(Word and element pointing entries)
========================================

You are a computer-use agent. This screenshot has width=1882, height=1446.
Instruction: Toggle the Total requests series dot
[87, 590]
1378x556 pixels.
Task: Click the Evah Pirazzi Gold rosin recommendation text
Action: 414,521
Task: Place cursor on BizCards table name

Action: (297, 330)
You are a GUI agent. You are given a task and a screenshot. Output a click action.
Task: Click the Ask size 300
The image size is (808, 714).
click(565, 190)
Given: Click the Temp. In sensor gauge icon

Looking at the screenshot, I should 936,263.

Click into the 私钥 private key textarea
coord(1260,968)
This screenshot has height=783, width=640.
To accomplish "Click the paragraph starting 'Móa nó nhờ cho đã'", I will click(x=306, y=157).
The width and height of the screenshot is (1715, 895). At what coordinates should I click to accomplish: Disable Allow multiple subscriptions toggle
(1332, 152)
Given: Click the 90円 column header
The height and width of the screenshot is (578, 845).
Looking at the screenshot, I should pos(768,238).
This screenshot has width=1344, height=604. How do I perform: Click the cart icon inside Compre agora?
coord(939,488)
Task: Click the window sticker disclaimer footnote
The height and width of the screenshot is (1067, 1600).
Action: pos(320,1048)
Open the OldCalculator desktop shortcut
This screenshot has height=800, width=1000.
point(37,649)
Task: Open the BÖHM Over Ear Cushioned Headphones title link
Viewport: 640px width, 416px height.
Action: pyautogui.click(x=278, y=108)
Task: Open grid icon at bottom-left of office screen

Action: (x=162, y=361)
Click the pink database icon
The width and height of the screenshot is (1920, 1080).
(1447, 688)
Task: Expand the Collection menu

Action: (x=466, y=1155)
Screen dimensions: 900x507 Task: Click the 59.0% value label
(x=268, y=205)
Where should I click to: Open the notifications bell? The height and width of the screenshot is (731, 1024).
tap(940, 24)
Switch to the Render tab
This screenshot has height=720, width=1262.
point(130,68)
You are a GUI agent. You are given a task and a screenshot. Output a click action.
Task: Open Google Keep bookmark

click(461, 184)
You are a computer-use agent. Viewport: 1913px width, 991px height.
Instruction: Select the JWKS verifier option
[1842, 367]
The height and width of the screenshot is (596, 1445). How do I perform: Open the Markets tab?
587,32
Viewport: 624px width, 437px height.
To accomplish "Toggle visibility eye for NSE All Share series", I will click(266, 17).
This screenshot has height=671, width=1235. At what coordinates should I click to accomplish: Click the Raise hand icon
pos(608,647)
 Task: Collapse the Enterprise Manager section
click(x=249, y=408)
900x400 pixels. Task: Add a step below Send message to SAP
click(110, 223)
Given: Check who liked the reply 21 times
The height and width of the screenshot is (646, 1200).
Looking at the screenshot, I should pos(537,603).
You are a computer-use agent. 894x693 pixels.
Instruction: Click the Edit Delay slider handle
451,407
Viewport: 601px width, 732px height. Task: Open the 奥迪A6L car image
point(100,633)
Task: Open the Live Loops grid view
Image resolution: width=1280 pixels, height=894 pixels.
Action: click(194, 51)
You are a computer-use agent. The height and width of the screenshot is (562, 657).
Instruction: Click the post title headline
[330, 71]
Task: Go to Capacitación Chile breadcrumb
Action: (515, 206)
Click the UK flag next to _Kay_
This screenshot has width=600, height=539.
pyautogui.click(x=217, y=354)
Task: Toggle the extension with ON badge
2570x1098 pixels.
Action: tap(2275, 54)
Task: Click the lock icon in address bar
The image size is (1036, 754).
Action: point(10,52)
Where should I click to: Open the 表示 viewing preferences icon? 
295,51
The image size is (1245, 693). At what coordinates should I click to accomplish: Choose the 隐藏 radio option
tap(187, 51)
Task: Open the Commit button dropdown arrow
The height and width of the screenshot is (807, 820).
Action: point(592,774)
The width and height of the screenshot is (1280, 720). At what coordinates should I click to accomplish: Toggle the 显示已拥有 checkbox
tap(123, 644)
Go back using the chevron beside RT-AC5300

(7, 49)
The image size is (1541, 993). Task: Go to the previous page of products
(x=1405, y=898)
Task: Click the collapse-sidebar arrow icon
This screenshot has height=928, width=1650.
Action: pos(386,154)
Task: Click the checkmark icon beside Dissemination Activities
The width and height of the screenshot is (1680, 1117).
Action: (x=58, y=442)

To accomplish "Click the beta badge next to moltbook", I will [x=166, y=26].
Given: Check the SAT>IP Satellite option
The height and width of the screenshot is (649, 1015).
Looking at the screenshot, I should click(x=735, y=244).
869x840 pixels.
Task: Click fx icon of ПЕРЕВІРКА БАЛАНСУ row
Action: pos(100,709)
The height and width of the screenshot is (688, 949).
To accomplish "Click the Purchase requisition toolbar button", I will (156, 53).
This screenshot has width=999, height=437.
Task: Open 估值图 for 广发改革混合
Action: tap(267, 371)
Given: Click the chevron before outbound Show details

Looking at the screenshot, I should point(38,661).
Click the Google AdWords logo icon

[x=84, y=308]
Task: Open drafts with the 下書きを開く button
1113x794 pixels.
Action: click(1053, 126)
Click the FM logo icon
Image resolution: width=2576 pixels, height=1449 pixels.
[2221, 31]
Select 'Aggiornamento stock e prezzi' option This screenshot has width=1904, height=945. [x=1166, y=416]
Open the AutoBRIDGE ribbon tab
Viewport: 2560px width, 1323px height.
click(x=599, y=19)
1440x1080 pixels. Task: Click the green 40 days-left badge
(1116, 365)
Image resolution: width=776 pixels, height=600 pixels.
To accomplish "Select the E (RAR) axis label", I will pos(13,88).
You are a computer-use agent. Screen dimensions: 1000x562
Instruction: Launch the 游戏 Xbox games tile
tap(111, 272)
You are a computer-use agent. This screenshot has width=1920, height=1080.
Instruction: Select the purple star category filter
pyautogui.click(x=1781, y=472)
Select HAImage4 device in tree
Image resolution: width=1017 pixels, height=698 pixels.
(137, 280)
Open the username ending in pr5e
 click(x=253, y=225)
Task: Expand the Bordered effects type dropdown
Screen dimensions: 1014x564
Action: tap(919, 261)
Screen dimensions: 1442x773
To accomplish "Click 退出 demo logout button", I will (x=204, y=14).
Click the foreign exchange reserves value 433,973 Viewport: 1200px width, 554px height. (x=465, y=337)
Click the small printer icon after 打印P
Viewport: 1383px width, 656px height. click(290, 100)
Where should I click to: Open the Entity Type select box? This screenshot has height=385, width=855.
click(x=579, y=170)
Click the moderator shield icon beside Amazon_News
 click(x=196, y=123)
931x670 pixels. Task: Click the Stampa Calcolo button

========================================

● **Problem requirements**:
Reproduce every line of the data above verbatim, from start to end.

● **Answer to this problem**:
You are a computer-use agent. This screenshot has width=1882, height=1446.
Instruction: Toggle the Total requests series dot
[87, 590]
1378x556 pixels.
Task: Click the Evah Pirazzi Gold rosin recommendation text
Action: 414,521
Task: Place cursor on BizCards table name

Action: (297, 330)
You are a GUI agent. You are given a task and a screenshot. Output a click action.
Task: Click the Ask size 300
The image size is (808, 714).
click(565, 190)
Given: Click the Temp. In sensor gauge icon

Looking at the screenshot, I should 936,263.

Click into the 私钥 private key textarea
coord(1260,968)
This screenshot has height=783, width=640.
To accomplish "Click the paragraph starting 'Móa nó nhờ cho đã'", I will click(x=306, y=157).
The width and height of the screenshot is (1715, 895). At what coordinates should I click to accomplish: Disable Allow multiple subscriptions toggle
(1332, 152)
Given: Click the 90円 column header
The height and width of the screenshot is (578, 845).
Looking at the screenshot, I should pos(768,238).
This screenshot has width=1344, height=604. How do I perform: Click the cart icon inside Compre agora?
coord(939,488)
Task: Click the window sticker disclaimer footnote
The height and width of the screenshot is (1067, 1600).
Action: pos(320,1048)
Open the OldCalculator desktop shortcut
This screenshot has height=800, width=1000.
point(37,649)
Task: Open the BÖHM Over Ear Cushioned Headphones title link
Viewport: 640px width, 416px height.
Action: pyautogui.click(x=278, y=108)
Task: Open grid icon at bottom-left of office screen

Action: (x=162, y=361)
Click the pink database icon
The width and height of the screenshot is (1920, 1080).
(1447, 688)
Task: Expand the Collection menu

Action: (x=466, y=1155)
Screen dimensions: 900x507 Task: Click the 59.0% value label
(x=268, y=205)
Where should I click to: Open the notifications bell? The height and width of the screenshot is (731, 1024).
tap(940, 24)
Switch to the Render tab
This screenshot has height=720, width=1262.
point(130,68)
You are a GUI agent. You are given a task and a screenshot. Output a click action.
Task: Open Google Keep bookmark

click(461, 184)
You are a computer-use agent. Viewport: 1913px width, 991px height.
Instruction: Select the JWKS verifier option
[1842, 367]
The height and width of the screenshot is (596, 1445). How do I perform: Open the Markets tab?
587,32
Viewport: 624px width, 437px height.
To accomplish "Toggle visibility eye for NSE All Share series", I will click(266, 17).
This screenshot has height=671, width=1235. At what coordinates should I click to accomplish: Click the Raise hand icon
pos(608,647)
 Task: Collapse the Enterprise Manager section
click(x=249, y=408)
900x400 pixels. Task: Add a step below Send message to SAP
click(110, 223)
Given: Check who liked the reply 21 times
The height and width of the screenshot is (646, 1200).
Looking at the screenshot, I should pos(537,603).
You are a computer-use agent. 894x693 pixels.
Instruction: Click the Edit Delay slider handle
451,407
Viewport: 601px width, 732px height. Task: Open the 奥迪A6L car image
point(100,633)
Task: Open the Live Loops grid view
Image resolution: width=1280 pixels, height=894 pixels.
Action: click(194, 51)
You are a computer-use agent. The height and width of the screenshot is (562, 657).
Instruction: Click the post title headline
[330, 71]
Task: Go to Capacitación Chile breadcrumb
Action: (515, 206)
Click the UK flag next to _Kay_
This screenshot has width=600, height=539.
pyautogui.click(x=217, y=354)
Task: Toggle the extension with ON badge
2570x1098 pixels.
Action: tap(2275, 54)
Task: Click the lock icon in address bar
The image size is (1036, 754).
Action: point(10,52)
Where should I click to: Open the 表示 viewing preferences icon? 
295,51
The image size is (1245, 693). At what coordinates should I click to accomplish: Choose the 隐藏 radio option
tap(187, 51)
Task: Open the Commit button dropdown arrow
The height and width of the screenshot is (807, 820).
Action: point(592,774)
The width and height of the screenshot is (1280, 720). At what coordinates should I click to accomplish: Toggle the 显示已拥有 checkbox
tap(123, 644)
Go back using the chevron beside RT-AC5300

(7, 49)
The image size is (1541, 993). Task: Go to the previous page of products
(x=1405, y=898)
Task: Click the collapse-sidebar arrow icon
This screenshot has height=928, width=1650.
Action: pos(386,154)
Task: Click the checkmark icon beside Dissemination Activities
The width and height of the screenshot is (1680, 1117).
Action: (x=58, y=442)

To accomplish "Click the beta badge next to moltbook", I will [x=166, y=26].
Given: Check the SAT>IP Satellite option
The height and width of the screenshot is (649, 1015).
Looking at the screenshot, I should click(x=735, y=244).
869x840 pixels.
Task: Click fx icon of ПЕРЕВІРКА БАЛАНСУ row
Action: pos(100,709)
The height and width of the screenshot is (688, 949).
To accomplish "Click the Purchase requisition toolbar button", I will (156, 53).
This screenshot has width=999, height=437.
Task: Open 估值图 for 广发改革混合
Action: tap(267, 371)
Given: Click the chevron before outbound Show details

Looking at the screenshot, I should point(38,661).
Click the Google AdWords logo icon

[x=84, y=308]
Task: Open drafts with the 下書きを開く button
1113x794 pixels.
Action: click(1053, 126)
Click the FM logo icon
Image resolution: width=2576 pixels, height=1449 pixels.
[2221, 31]
Select 'Aggiornamento stock e prezzi' option This screenshot has width=1904, height=945. [x=1166, y=416]
Open the AutoBRIDGE ribbon tab
Viewport: 2560px width, 1323px height.
click(x=599, y=19)
1440x1080 pixels. Task: Click the green 40 days-left badge
(1116, 365)
Image resolution: width=776 pixels, height=600 pixels.
To accomplish "Select the E (RAR) axis label", I will pos(13,88).
You are a computer-use agent. Screen dimensions: 1000x562
Instruction: Launch the 游戏 Xbox games tile
tap(111, 272)
You are a computer-use agent. This screenshot has width=1920, height=1080.
Instruction: Select the purple star category filter
pyautogui.click(x=1781, y=472)
Select HAImage4 device in tree
Image resolution: width=1017 pixels, height=698 pixels.
(137, 280)
Open the username ending in pr5e
 click(x=253, y=225)
Task: Expand the Bordered effects type dropdown
Screen dimensions: 1014x564
Action: tap(919, 261)
Screen dimensions: 1442x773
To accomplish "Click 退出 demo logout button", I will (x=204, y=14).
Click the foreign exchange reserves value 433,973 Viewport: 1200px width, 554px height. (x=465, y=337)
Click the small printer icon after 打印P
Viewport: 1383px width, 656px height. click(290, 100)
Where should I click to: Open the Entity Type select box? This screenshot has height=385, width=855.
click(x=579, y=170)
Click the moderator shield icon beside Amazon_News
 click(x=196, y=123)
931x670 pixels. Task: Click the Stampa Calcolo button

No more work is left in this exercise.